## Task item
Find the line with "Task: Click help icon next to Priority" in the entries below. Repeat it, every following line, and the line with "The width and", exactly and with nothing added.

╭─ Exercise input

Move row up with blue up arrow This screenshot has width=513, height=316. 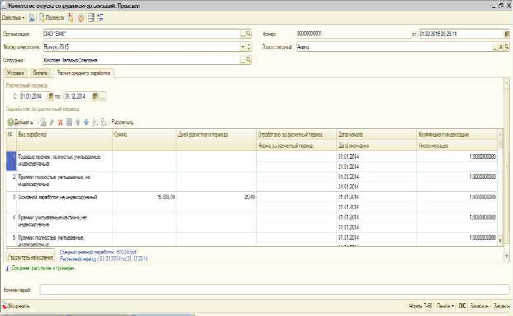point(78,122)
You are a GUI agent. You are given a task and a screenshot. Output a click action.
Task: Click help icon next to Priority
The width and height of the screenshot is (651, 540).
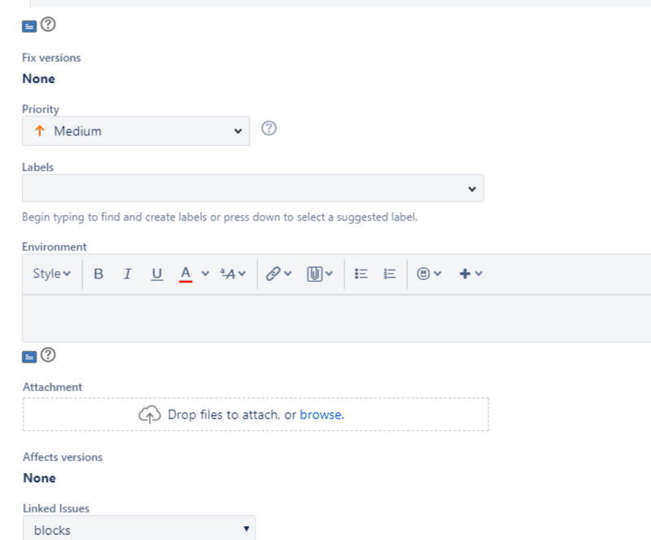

╰─
╭─ Exercise input

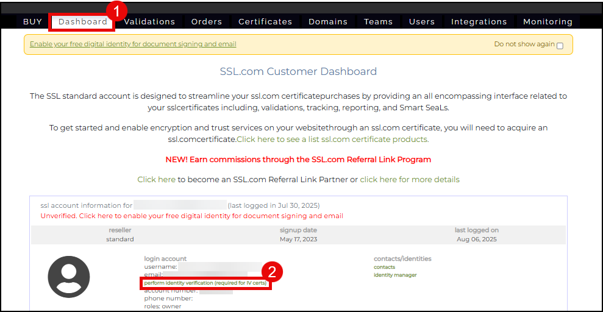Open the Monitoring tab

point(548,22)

╰─
╭─ Exercise input

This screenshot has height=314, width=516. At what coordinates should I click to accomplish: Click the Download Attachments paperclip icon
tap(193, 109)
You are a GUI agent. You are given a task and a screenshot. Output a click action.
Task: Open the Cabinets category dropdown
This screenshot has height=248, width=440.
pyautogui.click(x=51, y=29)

╰─

## Finished task
Task: Click help icon next to Priority
The width and height of the screenshot is (651, 540).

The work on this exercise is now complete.